Haz de la señal de la cruz. Vas a orar en nombre de Dios que es Padre e Hijo y Espíritu Santo.
Pide al Padre te envíe por el Hijo el Espíritu Santo, para que quien inspiró la Biblia te ilumine a fin de comprender el significado de las palabras que vas a leer.
Lee el siguiente texto. Es preferible tengas cerca una Biblia, tomando conciencia de que no vas a tomar un libro cualquiera, sino el libro sagrado, tómalo en tus manos y abre la Sagrada Escritura por la página donde se encuentra esta cita: Jeremías 1, 4-10:
“El Señor me dirigió la palabra:
-Antes de formarte en el vientre, te elegí; antes de que salieras del seno materno, te consagré: te constituí profeta de las naciones.
Yo repuse:
-¡Ay, Señor, Dios mío! Mira que no sé hablar, que solo soy un niño.
El Señor me contestó:
-No digas que eres un niño, pues irás adonde yo te envíe y dirás lo que yo te ordene. No les tengas miedo, que yo estoy contigo, para librarte – oráculo del Señor –.

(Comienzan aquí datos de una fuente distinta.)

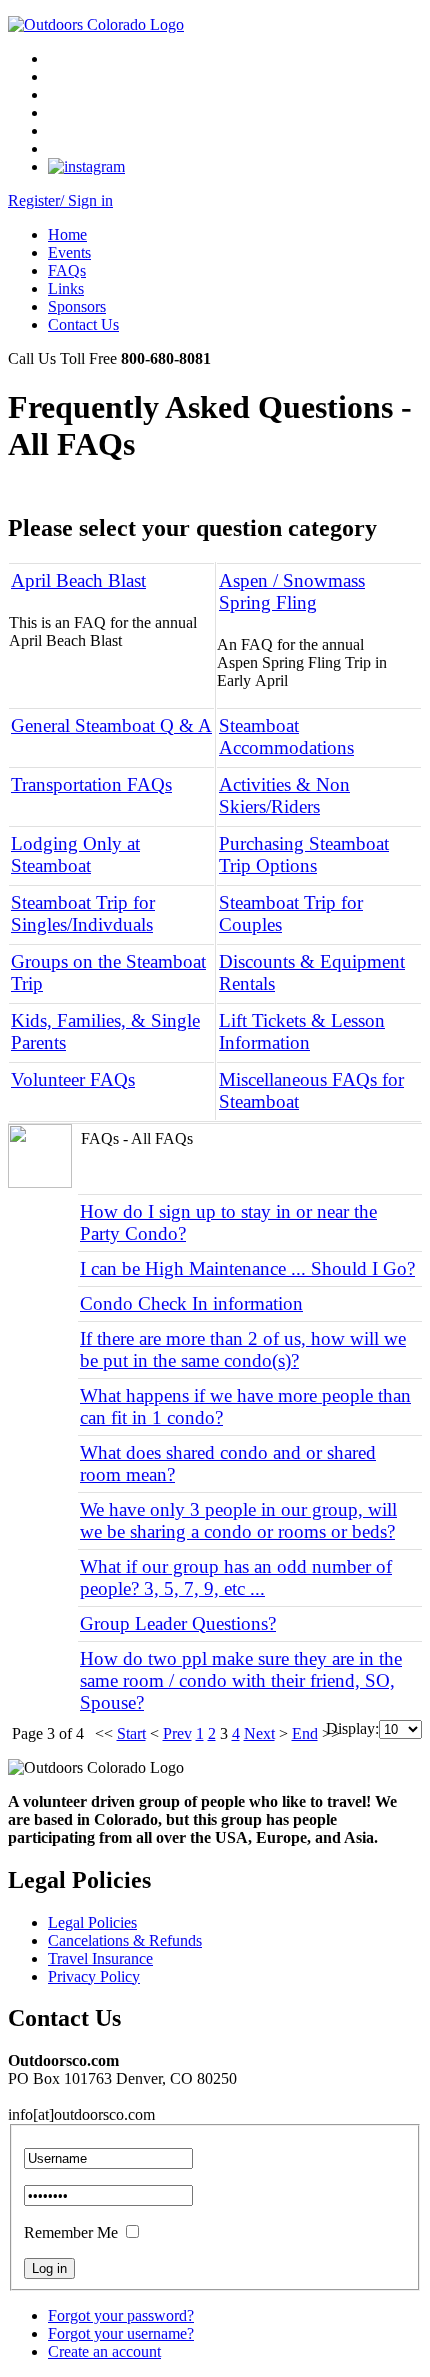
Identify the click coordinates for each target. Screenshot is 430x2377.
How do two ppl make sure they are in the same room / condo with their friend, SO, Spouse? (241, 1680)
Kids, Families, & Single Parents (105, 1031)
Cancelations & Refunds (125, 1940)
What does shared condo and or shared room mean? (228, 1463)
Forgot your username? (121, 2333)
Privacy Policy (94, 1976)
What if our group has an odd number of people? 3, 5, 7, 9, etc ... (236, 1577)
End (305, 1733)
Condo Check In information (191, 1303)
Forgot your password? (121, 2315)
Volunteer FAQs (73, 1079)
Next (259, 1733)
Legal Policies (92, 1922)
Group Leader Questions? (178, 1623)
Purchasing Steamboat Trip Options (304, 854)
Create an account (104, 2351)
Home (67, 234)
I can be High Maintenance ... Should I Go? (247, 1268)
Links (66, 288)
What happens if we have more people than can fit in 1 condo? (245, 1406)
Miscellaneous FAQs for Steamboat (311, 1090)
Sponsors (77, 306)
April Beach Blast (78, 580)
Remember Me (71, 2232)
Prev (177, 1733)
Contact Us (83, 324)
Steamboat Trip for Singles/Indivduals (83, 913)
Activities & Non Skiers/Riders (284, 795)
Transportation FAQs (91, 784)
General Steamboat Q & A (111, 725)
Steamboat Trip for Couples (291, 913)
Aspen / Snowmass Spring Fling (292, 591)
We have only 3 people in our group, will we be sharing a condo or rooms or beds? (238, 1520)
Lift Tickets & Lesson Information (302, 1031)
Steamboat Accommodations (286, 736)
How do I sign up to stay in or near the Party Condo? (228, 1222)
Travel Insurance (100, 1958)
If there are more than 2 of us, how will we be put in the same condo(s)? (243, 1349)
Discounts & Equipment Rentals (312, 972)
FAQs (67, 270)
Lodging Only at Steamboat (75, 854)
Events (69, 252)
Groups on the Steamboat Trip (108, 972)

El Señor extendió la mano, tocó mi boca y me dijo:
-Voy a poner mis palabras en tu boca. Desde hoy te doy poder sobre pueblos y reinos para arrancar y arrasar, para destruir y demoler, para reedificar y plantar.
Pide a Cristo la gracia de ser capaz de decir sí a Dios, a pesar de tus debilidades.
Lee de nuevo el texto y pregúntate ¿qué dice? , quedándote en una o dos frases que más te gusten. Recuerda: "Dios le llama para que los israelitas recuperen su vocación de ser hijos de Dios. Con él descubrimos la presencia de dificultades y la necesidad de permanecer fiel a Dios" (Cridat).
A partir de ellas pregúntate ¿qué te dice?
Dialoga con Jesús como lo hizo Jeremías.
Concluye la oración con Padrenuestro, realizando una pausa después de “hágase tu voluntad”.